El sacrificio de sobrevivir
«Esto no es doloroso, lo que es un sacrificio es poder sobrevivir hoy en día», afirmó una señora que, descalza con una caña en su mano, pisaba con cuidado las piedras del camino y se trasladaba con lentitud.
La montevideana era acompañada por su padre, de 84 años, y otras dos personas de edad avanzada.
«Siempre venimos acá, le pedimos a la virgen y ella siempre nos concede lo solicitado», acotó la devota. «Hay que tener fe, porque es capaz de mover montañas. Además, hoy día con todos los problemas que existen, sin creer en algo, no se puede salir adelante».

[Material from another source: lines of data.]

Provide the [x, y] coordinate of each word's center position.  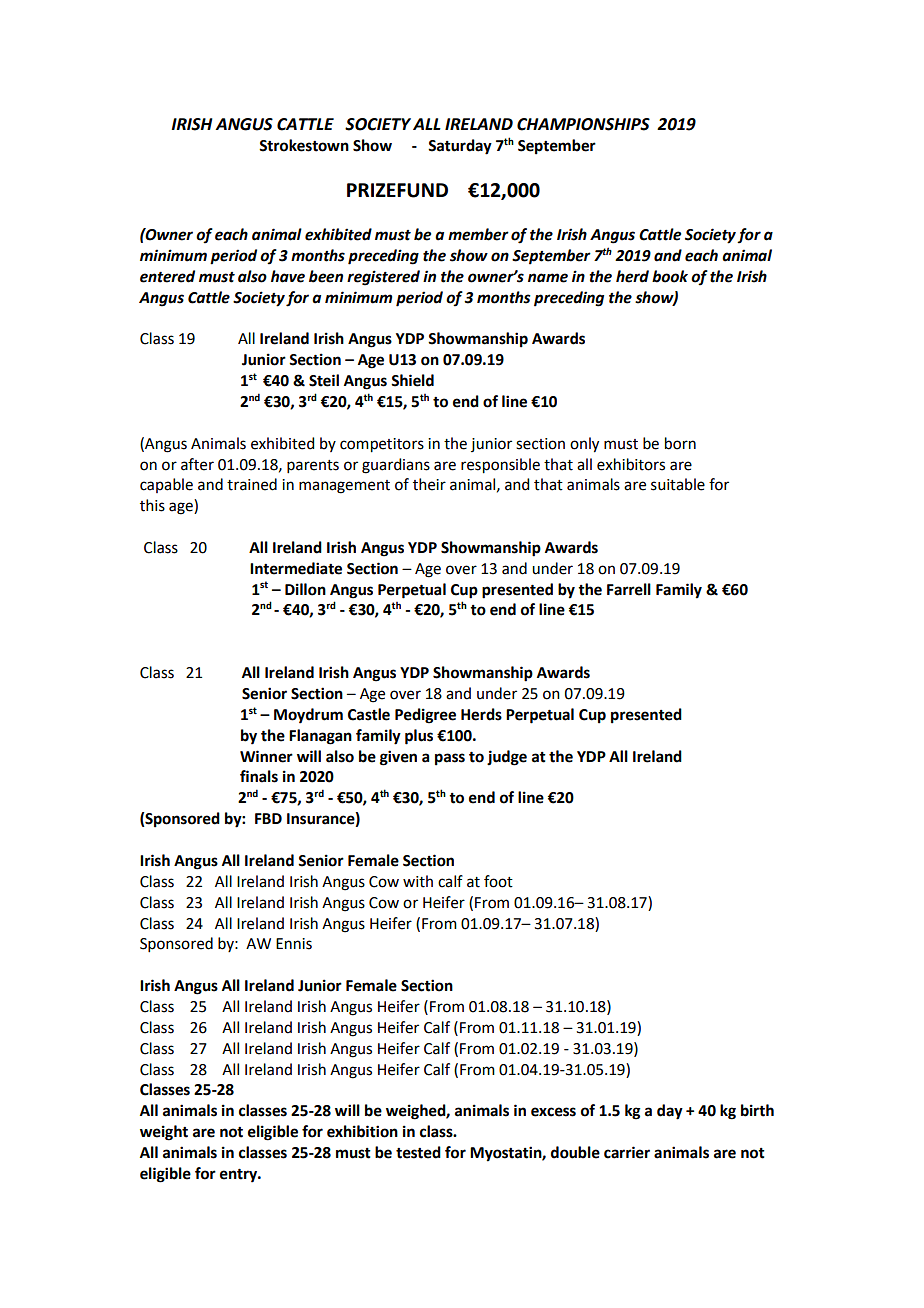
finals [259, 776]
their [429, 484]
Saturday [460, 147]
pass [450, 759]
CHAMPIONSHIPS [583, 124]
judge [507, 758]
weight [164, 1133]
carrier [627, 1152]
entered [167, 276]
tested [418, 1152]
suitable [678, 484]
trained [252, 484]
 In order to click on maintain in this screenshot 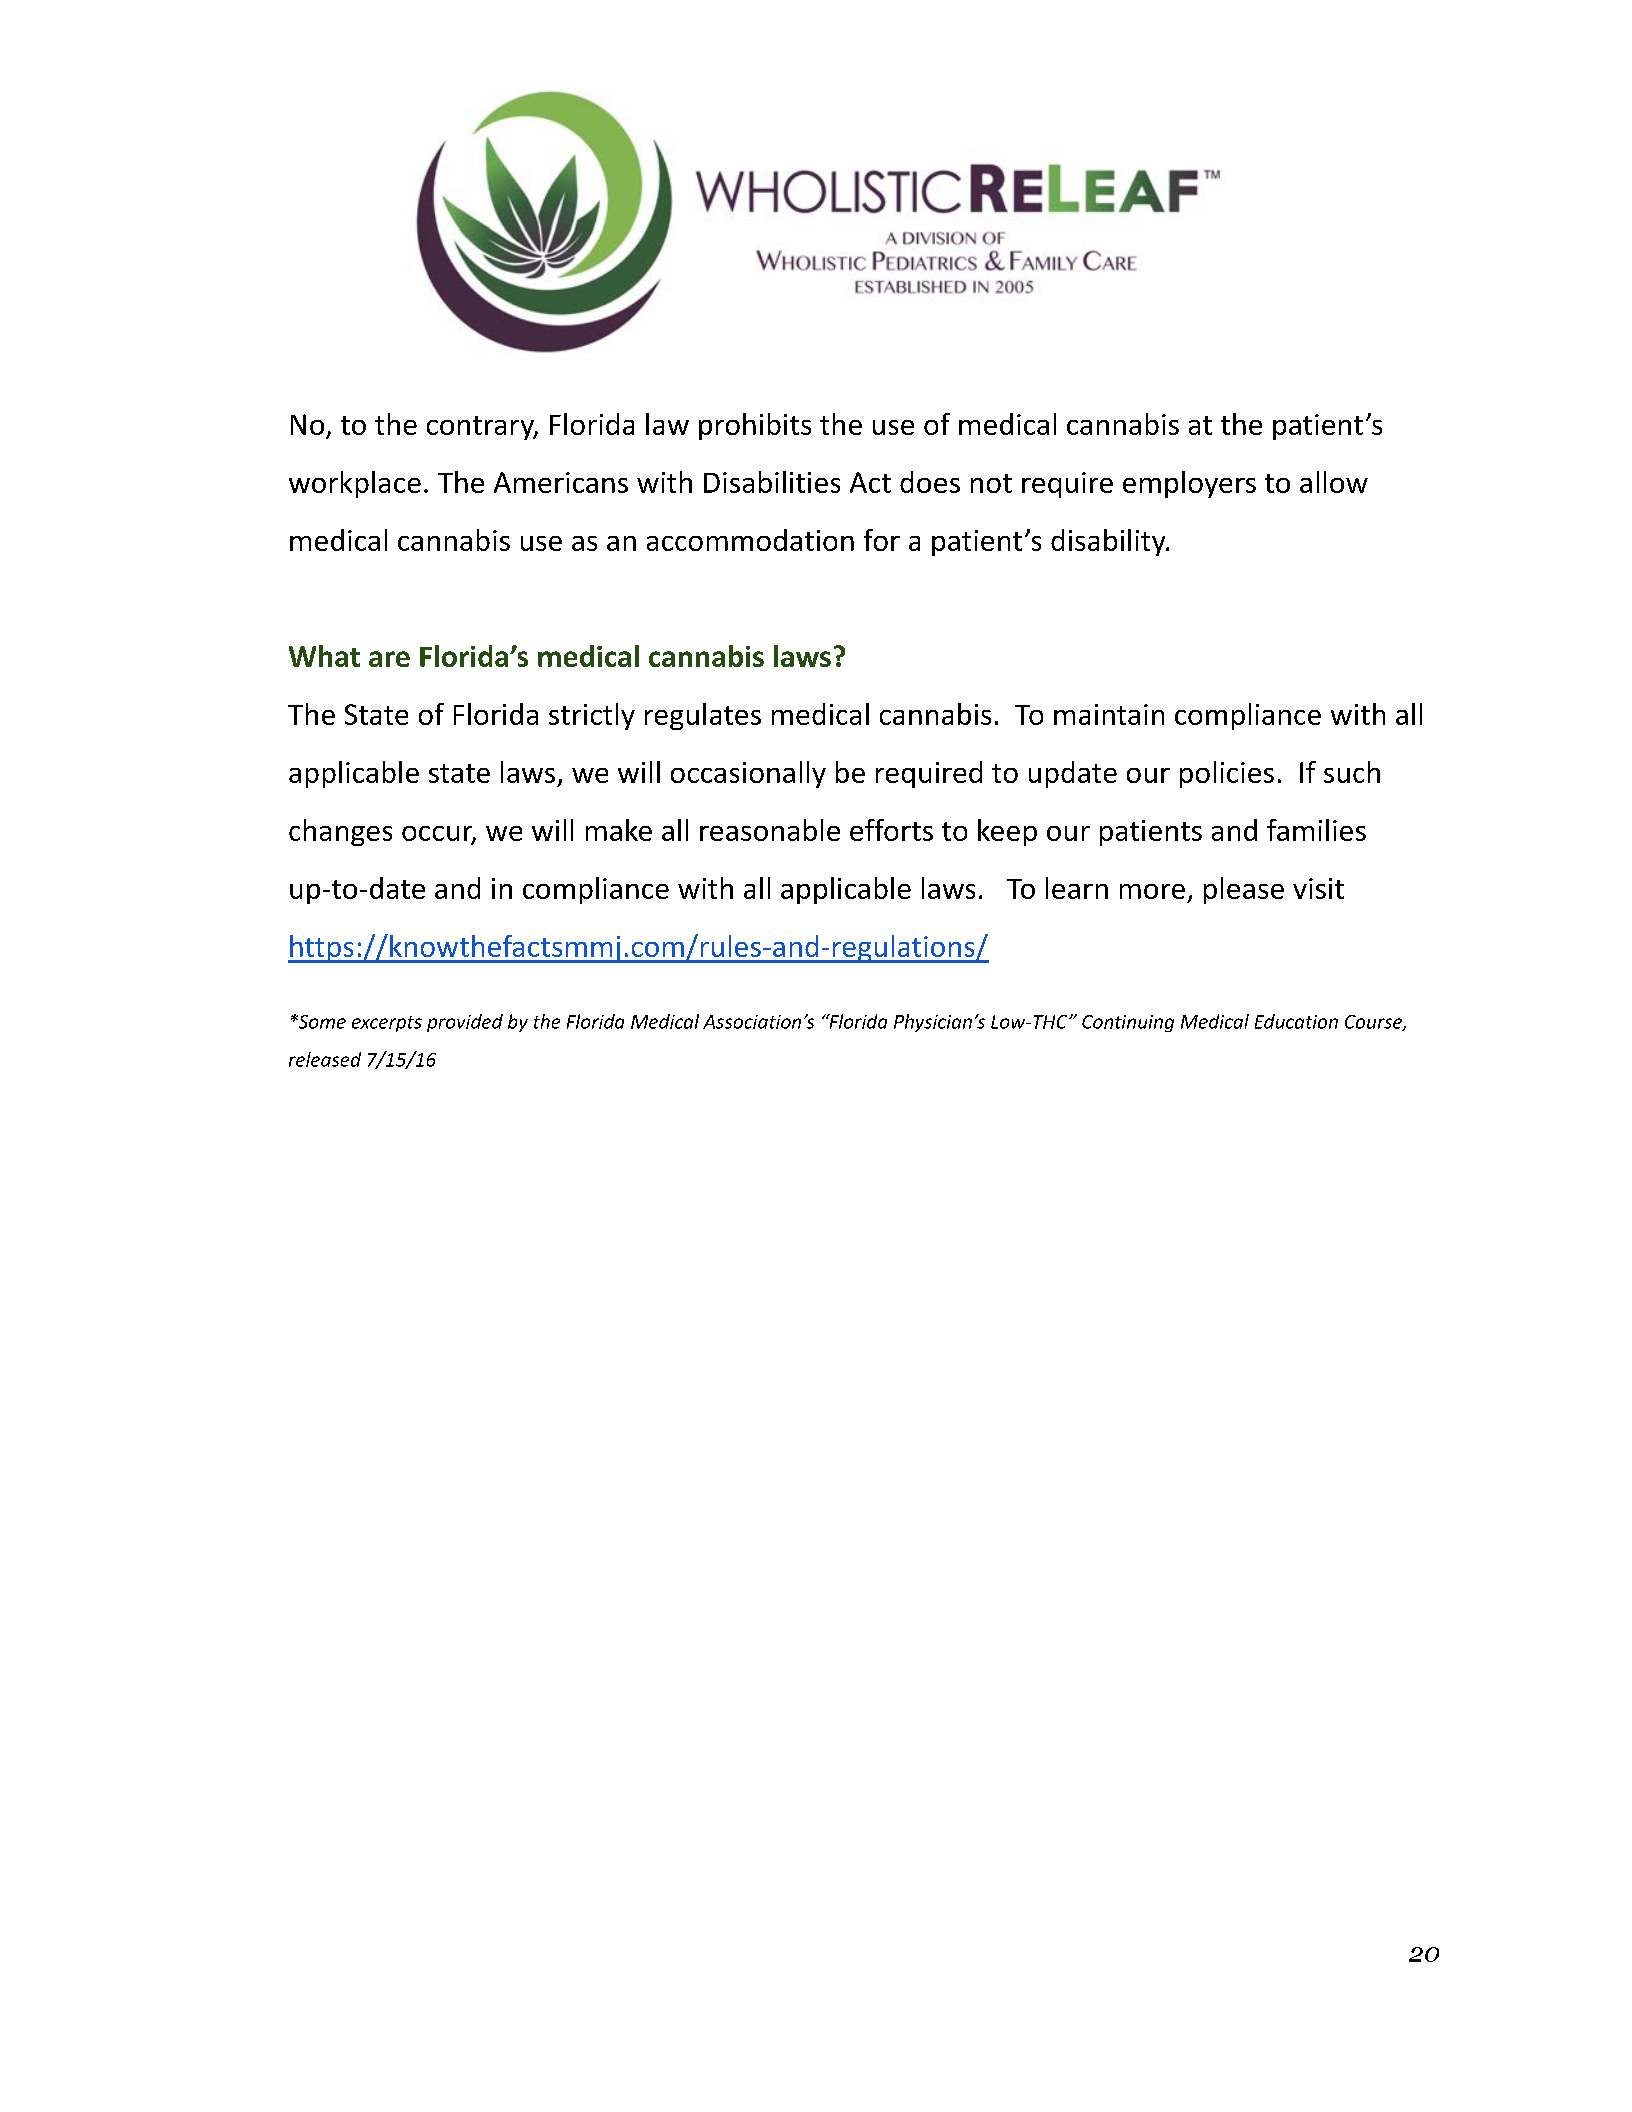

Mientras avanzaban, muchos fieles admitieron no creer en curas ni en la iglesia, pero sí tener la certeza de la existencia de un ser superior que rige todo. «Vinimos el año pasado en tren y de mañana llovió permanentemente. Igualmente subimos hasta donde está la virgen y le hicimos los pedidos. Hoy (por ayer) también llegamos en el tren, pero esta vez nos dejaron lejos», se lamentó la devota.
Al llegar frente a una de las imágenes de Cristo en la pendiente del cerro, ya en un clima de mayor confianza, la peregrina montevideana dijo: «Agachate y tomá una piedra como esta del piso. Agarrala con fuerza con la mano derecha que te da suerte».
Muchas de las mujeres que participaban en la larga procesión llevaban consigo una piedra. Sabían que aún les quedaba un largo trecho para recorrer, pero que igualmente lograrían su propósito.
A poco de llegar a la cima, otra señora no soportó el desgaste de la travesía. Debido a su avanzada edad y al gran esfuerzo realizado, perdió el conocimiento. recibió múltiples expresiones de apoyo y solidaridad.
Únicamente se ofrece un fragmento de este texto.